Secondo Grand View Research, questo mercato cresce a un tasso annuo composto di oltre il 28% fino al 2030.

Tradotto: anche se IYRI cattura solo una parte di questa crescita, il potenziale di lungo periodo è reale.
E la volatilità che ne deriva? Per questo fondo non è un problema, è carburante.

Come guadagna davvero IYRI- semplifichiamo un prodotto finanziario molto complesso

IYRI possiede un portafoglio di grandi società immobiliari quotate.
Poi fa una cosa molto semplice:
👉 vende a terzi il diritto di guadagnare se il prezzo sale.

Quel diritto si chiama opzione. E chi lo compra paga subito.

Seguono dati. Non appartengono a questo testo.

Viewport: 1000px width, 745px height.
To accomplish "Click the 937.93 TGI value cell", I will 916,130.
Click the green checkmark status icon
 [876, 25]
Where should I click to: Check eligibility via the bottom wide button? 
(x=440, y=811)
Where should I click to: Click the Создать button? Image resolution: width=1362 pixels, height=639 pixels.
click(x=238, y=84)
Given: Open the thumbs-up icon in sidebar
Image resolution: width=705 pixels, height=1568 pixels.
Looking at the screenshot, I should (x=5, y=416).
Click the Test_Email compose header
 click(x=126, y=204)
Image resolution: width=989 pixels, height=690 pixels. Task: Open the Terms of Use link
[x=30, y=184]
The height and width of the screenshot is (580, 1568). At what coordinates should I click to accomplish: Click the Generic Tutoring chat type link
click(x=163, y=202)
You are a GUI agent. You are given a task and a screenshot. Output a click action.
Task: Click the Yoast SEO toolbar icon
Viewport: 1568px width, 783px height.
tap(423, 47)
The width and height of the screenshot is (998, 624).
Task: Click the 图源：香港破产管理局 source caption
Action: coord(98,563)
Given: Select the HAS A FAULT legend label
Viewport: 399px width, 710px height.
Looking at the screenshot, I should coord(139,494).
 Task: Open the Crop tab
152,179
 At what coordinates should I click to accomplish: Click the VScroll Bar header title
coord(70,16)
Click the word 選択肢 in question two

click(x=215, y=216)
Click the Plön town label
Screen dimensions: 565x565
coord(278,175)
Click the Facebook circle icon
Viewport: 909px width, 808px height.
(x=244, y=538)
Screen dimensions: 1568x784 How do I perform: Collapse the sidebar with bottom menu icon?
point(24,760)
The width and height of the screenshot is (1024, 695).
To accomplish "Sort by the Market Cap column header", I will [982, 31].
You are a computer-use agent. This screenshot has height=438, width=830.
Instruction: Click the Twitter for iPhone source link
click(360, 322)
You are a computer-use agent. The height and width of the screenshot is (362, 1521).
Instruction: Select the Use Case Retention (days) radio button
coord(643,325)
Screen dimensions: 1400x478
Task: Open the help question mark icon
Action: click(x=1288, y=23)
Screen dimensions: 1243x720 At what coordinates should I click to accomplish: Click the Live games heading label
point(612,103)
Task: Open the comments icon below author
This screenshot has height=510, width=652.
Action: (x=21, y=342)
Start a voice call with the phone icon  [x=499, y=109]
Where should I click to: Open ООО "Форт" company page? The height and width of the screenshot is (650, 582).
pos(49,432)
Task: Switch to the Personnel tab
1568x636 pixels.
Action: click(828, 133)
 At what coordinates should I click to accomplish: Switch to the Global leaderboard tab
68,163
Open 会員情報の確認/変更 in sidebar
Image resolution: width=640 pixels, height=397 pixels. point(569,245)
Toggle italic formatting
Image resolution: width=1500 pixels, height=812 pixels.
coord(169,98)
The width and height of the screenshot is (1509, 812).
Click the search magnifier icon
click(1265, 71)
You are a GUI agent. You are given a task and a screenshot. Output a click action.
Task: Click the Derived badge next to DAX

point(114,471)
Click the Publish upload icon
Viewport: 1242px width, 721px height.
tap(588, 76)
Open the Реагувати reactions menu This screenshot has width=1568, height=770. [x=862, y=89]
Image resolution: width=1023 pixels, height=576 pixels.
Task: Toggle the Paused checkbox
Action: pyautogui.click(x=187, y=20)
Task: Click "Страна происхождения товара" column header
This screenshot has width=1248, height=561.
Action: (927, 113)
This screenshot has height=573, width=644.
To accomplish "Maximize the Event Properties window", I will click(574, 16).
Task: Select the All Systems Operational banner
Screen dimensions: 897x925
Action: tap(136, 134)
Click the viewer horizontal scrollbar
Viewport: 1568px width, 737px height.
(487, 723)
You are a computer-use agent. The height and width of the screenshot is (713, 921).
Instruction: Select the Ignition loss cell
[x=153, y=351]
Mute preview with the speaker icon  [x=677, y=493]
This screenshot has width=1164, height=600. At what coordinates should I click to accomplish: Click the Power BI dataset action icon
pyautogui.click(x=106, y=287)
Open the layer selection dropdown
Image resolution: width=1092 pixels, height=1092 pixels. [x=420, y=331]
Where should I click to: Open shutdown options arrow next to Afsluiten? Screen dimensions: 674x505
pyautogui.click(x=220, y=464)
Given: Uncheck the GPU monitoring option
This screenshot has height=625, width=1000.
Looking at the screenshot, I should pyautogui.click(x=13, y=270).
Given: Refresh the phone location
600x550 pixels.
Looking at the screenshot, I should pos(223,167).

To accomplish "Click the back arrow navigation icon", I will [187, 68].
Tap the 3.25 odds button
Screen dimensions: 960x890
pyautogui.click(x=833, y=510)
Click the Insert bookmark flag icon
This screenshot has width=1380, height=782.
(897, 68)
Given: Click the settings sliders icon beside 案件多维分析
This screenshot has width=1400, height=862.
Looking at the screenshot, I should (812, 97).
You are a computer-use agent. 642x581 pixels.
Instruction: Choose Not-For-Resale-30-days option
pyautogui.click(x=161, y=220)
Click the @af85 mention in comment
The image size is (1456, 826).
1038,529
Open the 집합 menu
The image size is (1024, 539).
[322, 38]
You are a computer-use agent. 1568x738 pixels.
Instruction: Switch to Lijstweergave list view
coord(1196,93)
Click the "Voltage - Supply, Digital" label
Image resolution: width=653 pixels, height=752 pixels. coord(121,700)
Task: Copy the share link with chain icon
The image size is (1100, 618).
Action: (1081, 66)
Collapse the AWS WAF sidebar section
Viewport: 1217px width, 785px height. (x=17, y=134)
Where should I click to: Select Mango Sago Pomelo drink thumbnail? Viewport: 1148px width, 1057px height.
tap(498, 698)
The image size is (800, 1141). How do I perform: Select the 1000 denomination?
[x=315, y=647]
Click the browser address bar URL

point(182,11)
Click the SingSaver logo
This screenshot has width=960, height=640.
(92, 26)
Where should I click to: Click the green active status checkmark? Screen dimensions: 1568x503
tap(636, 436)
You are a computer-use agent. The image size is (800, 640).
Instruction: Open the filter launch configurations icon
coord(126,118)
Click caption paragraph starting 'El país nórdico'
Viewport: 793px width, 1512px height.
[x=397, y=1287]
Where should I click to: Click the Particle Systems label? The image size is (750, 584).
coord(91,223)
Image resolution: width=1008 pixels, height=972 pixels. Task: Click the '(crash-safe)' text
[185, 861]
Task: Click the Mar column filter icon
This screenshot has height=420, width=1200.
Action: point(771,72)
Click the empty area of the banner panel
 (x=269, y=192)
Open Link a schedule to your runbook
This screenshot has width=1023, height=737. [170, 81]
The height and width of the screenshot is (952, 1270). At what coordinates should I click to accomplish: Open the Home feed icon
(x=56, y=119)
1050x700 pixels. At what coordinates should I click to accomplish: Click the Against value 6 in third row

Quello che paga è il premio.
E il premio finisce direttamente nelle casse del fondo.

È come possedere un appartamento e dire:

“Se il valore sale oltre un certo livello questo mese, puoi comprarlo tu… ma intanto mi paghi il diritto per poterlo comprare”

Che il prezzo salga o no, tu l’incasso lo fai subito.

Il compromesso (perché nulla è gratis)

Perché, SE il settore immobiliare decolla violentemente, IYRI:

  • rinuncia a parte del rialzo

  • incassa meno upside rispetto a un ETF REIT tradizionale

Questa strategia non è fatta per inseguire l’euforia.
È fatta per monetizzare il tempo.

Quando IYRI rende meglio (e quando no)

Riassumiamolo senza giri di parole:

  • Immobiliare in forte rialzo → IYRI rende, ma meno dei concorrenti

  • Mercato laterale o volatile → IYRI spesso batte il settore

  • Mercato in forte calo → il prezzo soffre e i dividendi possono ridursi

Con tassi di interesse ancora elevati, il settore immobiliare resta sotto pressione.
Ma i recenti tagli della Federal Reserve iniziano a migliorare il quadro.

👉 IYRI passa alla cassa. Ogni mese.

E nel mondo degli investimenti, essere pagati mentre aspetti…
è spesso il vero vantaggio competitivo.

Personalmente, essendo già superesposto al mondo immobiliare in modo attivo, non aggiungerò IYRI al mio portafoglio. Detto questo, come tipologia di fondo ha sicuramente il suo perché.
Come sempre, questo non è un consiglio finanziario, ma solo una mia opinione. Fate sempre le vostre ricerche.

INSIDER 🔍

Su Instagram ho parlato di due società interessanti per l’insider buying.
La prima è AMR, dove il CEO ha investito circa 6 milioni di dollari, continuando a comprare nonostante fosse già in profitto di circa il 30% su un investimento precedente da 16 milioni fatto solo pochi mesi fa. Un segnale di forte convinzione sul valore futuro dell’azienda.

La seconda è Westrock Coffee, dove diversi dirigenti stanno acquistando azioni dopo un forte crollo del titolo, approfittando dei prezzi scontati. Anche in questo caso, gli insider sembrano vedere valore dove il mercato ha venduto in modo aggressivo.